We are our own worst enemy at times. Walking on all fours wasn’t good enough. We had to get up on two legs to get a higher view of available resources.
It created a shift both in how we move (and use our brains to control movement) and how we process information we take in through our senses.
Movement helped get us the big, fancy, smarty-pants human brains we have now with our big, unique prefrontal cortex. But then we stopped.
We’ve all seen the now iconic satirical graphic above of the “evolution of man” where we get upright then back down again as we sit and hunch over electronic devices.
The full implication of these massive shifts and how – and how often – we move cannot be captured fully even by this poignant imagery.
Our ancestors split from other primates by going from moving on all four extremities to walking upright on their hind legs, and going from primarily sitting around eating fruit to a hunter-gatherer life of actively walking, running, jumping, and chasing animals and searching for edible plants and suitable shelter materials over many miles a day.
As hard as this is physically, it is also mentally taxing as
we needed to now do the following:
• balance our bodies on two limbs instead of four
• build stamina to chase and catch animals
• recognize and memorize new surroundings and categorize their usefulness or threat level
• use our eyes and ears to find elusive animals
• collaborate with others to find and capture wild animals
• develop tools and hunting strategies to outsmart faster-moving prey
Then we developed agriculture about 10,000 years ago. The result is less physical energy expenditure to find enough food to survive. Now we used our smarts to figure out ways to feed large communities, where every member did not need to spend all of his or her time looking for food.
Now we think of farming as physically too difficult. We sit and ride everywhere in cars, trains, or buses instead of walking. We have abundant food available while barely exerting ourselves to get it and we often can’t even stand the idea of watching a foreign film because it is “too much work” mentally to read the subtitles while watching a movie.

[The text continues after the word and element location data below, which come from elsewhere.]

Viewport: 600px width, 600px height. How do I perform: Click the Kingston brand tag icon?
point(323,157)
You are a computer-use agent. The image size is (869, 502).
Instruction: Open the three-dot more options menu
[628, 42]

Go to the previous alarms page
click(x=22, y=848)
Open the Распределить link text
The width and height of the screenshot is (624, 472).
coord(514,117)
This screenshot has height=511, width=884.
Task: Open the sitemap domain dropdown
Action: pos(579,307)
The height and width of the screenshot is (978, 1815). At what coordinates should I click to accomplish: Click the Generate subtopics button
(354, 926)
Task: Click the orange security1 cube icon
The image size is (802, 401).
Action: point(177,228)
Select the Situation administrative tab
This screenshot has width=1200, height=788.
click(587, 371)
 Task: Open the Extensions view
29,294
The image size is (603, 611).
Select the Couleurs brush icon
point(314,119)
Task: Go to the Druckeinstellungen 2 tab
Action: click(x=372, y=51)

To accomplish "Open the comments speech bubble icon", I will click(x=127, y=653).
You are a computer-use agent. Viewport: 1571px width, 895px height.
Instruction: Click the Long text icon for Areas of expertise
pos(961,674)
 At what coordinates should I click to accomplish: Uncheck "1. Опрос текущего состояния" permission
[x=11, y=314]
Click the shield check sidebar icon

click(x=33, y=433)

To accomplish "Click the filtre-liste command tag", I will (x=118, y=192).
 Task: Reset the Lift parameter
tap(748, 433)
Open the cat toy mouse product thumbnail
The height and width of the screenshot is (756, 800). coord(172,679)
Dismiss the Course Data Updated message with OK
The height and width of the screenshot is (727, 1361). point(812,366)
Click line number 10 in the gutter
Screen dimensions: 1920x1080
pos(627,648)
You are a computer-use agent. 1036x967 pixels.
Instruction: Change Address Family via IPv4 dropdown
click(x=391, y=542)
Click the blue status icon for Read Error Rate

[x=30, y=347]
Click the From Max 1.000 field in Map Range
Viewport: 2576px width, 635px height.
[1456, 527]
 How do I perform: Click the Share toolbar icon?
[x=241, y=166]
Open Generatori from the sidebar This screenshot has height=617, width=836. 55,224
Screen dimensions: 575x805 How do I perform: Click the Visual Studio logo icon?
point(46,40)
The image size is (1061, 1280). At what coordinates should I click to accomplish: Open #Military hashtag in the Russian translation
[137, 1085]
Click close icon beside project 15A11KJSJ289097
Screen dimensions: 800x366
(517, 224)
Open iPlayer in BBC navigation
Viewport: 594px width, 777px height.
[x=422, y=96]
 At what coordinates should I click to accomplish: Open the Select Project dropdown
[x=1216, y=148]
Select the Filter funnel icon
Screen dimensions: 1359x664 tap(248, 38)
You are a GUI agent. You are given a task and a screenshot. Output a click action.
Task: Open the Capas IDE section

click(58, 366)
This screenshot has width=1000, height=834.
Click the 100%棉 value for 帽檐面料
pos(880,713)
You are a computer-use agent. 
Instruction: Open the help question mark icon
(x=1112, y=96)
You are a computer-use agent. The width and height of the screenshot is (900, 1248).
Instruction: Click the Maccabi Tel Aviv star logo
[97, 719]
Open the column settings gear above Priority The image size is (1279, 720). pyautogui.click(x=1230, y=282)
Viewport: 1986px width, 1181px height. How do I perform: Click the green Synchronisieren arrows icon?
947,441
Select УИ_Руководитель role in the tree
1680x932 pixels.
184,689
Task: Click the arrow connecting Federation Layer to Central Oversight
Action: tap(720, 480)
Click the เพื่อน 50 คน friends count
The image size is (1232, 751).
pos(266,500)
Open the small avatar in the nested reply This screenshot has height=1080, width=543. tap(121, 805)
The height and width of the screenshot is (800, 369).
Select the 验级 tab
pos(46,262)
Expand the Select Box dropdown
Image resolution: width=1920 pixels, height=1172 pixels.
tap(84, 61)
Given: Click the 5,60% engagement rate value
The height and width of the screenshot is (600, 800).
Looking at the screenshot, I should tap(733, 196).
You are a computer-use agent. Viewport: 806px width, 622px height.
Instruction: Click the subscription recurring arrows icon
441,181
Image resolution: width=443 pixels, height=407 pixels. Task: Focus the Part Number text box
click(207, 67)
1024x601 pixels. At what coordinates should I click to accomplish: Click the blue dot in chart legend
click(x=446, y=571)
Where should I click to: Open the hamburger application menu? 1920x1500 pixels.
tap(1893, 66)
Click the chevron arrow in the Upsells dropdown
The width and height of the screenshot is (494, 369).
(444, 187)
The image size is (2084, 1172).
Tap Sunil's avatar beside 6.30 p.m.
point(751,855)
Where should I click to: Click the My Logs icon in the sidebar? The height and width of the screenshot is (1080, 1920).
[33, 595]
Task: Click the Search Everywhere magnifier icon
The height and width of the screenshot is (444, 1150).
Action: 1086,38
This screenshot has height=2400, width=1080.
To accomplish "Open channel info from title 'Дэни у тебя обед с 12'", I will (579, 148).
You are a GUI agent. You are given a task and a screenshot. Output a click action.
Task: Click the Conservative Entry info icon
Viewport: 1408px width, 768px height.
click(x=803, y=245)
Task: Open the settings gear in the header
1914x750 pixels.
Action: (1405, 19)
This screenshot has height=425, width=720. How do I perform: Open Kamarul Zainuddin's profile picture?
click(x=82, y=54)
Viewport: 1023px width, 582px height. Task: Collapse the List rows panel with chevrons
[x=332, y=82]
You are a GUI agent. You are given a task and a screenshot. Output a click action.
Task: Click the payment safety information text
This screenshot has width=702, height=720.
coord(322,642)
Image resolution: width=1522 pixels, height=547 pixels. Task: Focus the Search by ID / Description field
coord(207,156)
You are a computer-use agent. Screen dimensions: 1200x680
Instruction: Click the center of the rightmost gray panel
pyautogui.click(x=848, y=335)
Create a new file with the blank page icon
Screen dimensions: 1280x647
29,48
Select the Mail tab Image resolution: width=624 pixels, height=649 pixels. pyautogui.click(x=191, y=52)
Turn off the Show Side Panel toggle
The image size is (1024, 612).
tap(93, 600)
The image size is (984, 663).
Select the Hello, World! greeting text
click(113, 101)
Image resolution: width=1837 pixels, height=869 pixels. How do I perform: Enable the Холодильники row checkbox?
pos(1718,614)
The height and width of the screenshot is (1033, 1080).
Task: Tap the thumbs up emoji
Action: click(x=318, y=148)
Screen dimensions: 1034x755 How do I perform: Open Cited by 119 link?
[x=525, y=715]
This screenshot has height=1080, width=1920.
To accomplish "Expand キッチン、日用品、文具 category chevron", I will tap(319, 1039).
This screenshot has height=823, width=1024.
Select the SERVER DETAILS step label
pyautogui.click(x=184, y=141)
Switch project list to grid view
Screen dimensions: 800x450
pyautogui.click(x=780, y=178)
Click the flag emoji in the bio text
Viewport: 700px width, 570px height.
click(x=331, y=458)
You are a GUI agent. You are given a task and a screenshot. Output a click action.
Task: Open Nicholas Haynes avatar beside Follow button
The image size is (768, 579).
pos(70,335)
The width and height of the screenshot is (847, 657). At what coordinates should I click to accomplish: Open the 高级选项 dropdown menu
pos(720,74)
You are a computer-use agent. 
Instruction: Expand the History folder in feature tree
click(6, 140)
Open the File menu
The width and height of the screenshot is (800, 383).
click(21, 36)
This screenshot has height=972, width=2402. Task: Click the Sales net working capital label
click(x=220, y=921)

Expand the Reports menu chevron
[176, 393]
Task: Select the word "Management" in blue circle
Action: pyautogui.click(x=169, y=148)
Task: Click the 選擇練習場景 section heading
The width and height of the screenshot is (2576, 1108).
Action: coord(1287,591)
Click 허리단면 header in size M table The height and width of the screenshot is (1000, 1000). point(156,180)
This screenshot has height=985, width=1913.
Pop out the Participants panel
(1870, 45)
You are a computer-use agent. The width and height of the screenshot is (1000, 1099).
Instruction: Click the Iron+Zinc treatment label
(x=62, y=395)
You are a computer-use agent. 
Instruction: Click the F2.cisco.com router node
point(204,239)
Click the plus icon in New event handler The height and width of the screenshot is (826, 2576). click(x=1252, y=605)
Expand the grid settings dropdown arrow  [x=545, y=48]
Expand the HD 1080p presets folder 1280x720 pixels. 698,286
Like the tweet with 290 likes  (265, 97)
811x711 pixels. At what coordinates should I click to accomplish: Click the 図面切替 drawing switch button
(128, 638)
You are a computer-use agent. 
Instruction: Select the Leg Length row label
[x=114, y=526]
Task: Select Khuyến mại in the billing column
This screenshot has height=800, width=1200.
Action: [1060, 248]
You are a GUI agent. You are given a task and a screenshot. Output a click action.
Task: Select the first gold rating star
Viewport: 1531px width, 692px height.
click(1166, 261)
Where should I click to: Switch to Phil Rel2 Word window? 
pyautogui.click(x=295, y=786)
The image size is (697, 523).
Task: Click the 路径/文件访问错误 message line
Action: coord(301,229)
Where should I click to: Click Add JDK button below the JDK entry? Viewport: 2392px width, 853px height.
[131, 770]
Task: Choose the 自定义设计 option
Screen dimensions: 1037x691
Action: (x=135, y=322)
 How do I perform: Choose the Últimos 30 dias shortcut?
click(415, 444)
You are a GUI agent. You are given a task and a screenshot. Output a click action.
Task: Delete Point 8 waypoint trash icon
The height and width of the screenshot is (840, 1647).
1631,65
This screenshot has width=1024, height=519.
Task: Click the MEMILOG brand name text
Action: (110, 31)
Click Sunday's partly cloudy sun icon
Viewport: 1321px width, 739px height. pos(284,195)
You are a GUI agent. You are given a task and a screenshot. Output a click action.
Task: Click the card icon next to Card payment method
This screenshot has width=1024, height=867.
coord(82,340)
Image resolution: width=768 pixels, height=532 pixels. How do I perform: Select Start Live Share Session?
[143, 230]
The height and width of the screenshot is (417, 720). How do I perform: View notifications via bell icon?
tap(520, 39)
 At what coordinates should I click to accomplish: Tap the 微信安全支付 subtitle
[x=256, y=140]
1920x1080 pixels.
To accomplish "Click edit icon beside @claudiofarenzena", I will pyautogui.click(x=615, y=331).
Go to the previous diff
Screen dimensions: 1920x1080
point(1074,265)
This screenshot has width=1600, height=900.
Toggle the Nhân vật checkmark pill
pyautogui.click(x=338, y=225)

We got up on two legs, but we are not going back to our hunter-gatherer ways. So in order to be healthy, we need to get down. Dance, run, play, get moving in fun and challenging ways that you enjoy. Race kayaks, join a recreational sports league, play with your pets or kids. The fun keeps you coming back, and the challenge part is what creates physical change and enhances physical capacity. It’s fun + intensity…Funtensity.